Nevertheless, Russians largely consider the United States and NATO countries to be primarily responsible for ongoing bloodshed and instability in the Middle East—a view shaped by both Soviet-era and current Russian state propaganda. The belief that the U.S. and NATO bear the main responsibility is most prevalent among older respondents (44% of those aged 55 and older), low-income respondents (44%), those who believe the country is on the right track (40%), and those who rely on television for information (44%).

However, compared to the 2023 survey, support for this viewpoint has dropped by nearly a quarter—from 45% to 38%—largely due to a nearly twofold increase (from 12% to 22%) in those blaming Israel entirely. The proportion attributing responsibility to Hamas and Palestinian extremists has remained steady over the past year, with less than 10% of respondents holding this view. Meanwhile, the percentage assigning blame to Iran and its allies, or to Russia, hovered around or below the margin of error.

Some demographic divides are present, though not pronounced, along lines of gender, age, political outlook, and socioeconomic status. Men (27%), respondents aged 55 and older, and those who believe “things in Russia are going in the right direction” (25%) are more likely to hold Israel responsible for the continuation and escalation of the conflict. On the other hand, younger respondents under 24 (13%), more affluent respondents (10% of those able to afford durable goods), and those who believe the country is on the wrong track (13%) are more likely to attribute responsibility to Hamas and Palestinian Arabs.

Interest within Russian society in Israel’s conflict with Arab terrorist groups has noticeably waned over the year since the beginning of the IDF’s “Operation Iron Swords” in Gaza. While over 80% of Russians surveyed by the Levada Center in September 2024 stated that they were aware of Israel’s war with Hamas, only one in five respondents (19%) reported closely following the developments—almost half the figure from October 2023 (32%). Nearly two-thirds (62%) of respondents said they had “heard something but without details,” which is only slightly higher than the previous year (56%). Those who admitted to hearing about the conflict “for the first time during the survey” nearly doubled, reaching 18% in September 2024 compared to 11% in October 2023.

In other words, Russian public engagement with Israel’s fight against Iranian-backed Arab terror—and the Middle Eastern conflict more broadly—remains limited. The “television party,” which represents a significant portion of Russian society, continues to follow official narratives. Should a direct confrontation between Russia and Israel occur in the Middle East, Russian society is likely to accept it with the same “understanding” that many Russians displayed toward the military aggression against Ukraine.

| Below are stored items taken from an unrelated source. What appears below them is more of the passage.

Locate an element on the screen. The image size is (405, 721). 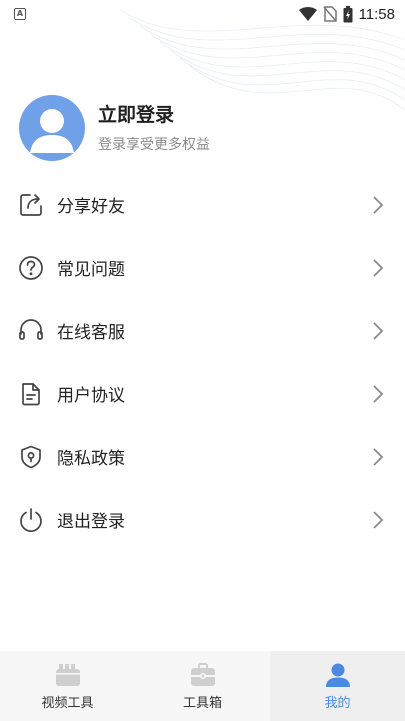
shield-icon is located at coordinates (31, 457).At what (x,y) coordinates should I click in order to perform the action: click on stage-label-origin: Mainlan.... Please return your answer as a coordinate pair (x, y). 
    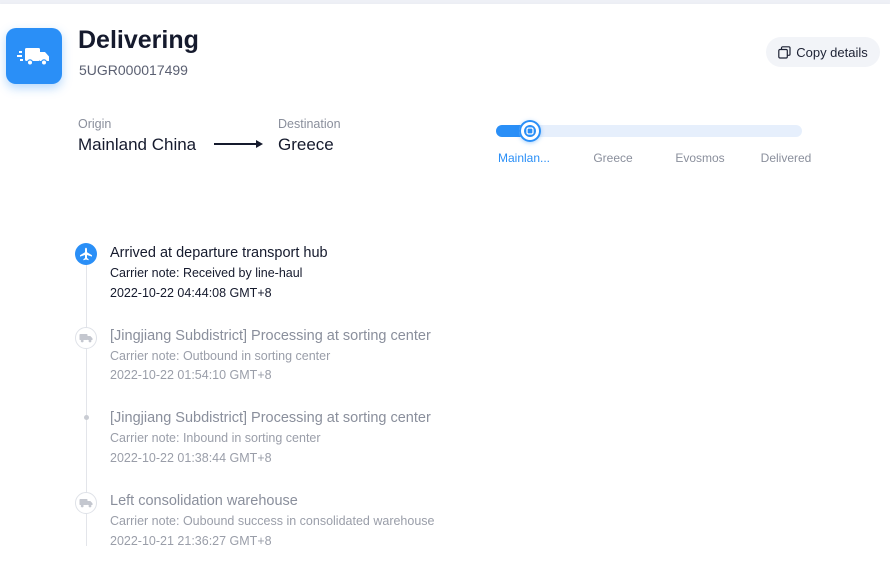
    Looking at the image, I should click on (524, 158). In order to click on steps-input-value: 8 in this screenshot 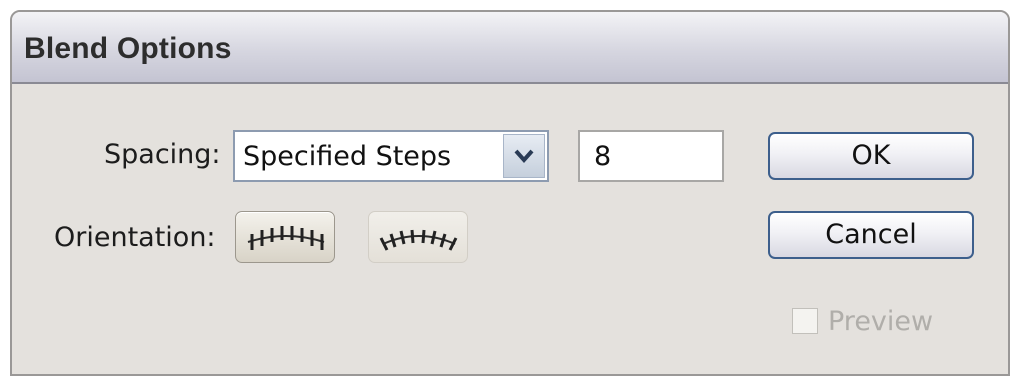, I will do `click(603, 156)`.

That said, another perspective also exists, such as among the dwindling number of “optimists” in Israel who argue that the differences, or even sharp disagreements, between Israel and Russia on various issues do not reflect a fundamental conflict of interests between the two nations but rather the current global context of Russia’s interests. They believe that if the context shifts or Israel’s role within it changes, so too could the state of Russian-Israeli relations—and, with it, Russian public sentiment.

In any case, if this shift does happen, it likely won’t occur until after the wars in Eastern Europe and the Middle East have concluded—something that does not appear imminent.

[1] Personal interviews conducted by the author with experts and staff from relevant Israeli, American, and Russian think tanks (Tel Aviv, Herzliya, Jerusalem, Ramat Gan, Washington, and Moscow, 2011–2015).

[2] Anti-Semitism and Xenophobia in Contemporary Russia. Analytical Report on Sociological Research. Moscow: “Yuri Levada Analytical Center” and REC, 2020, pp. 85-87.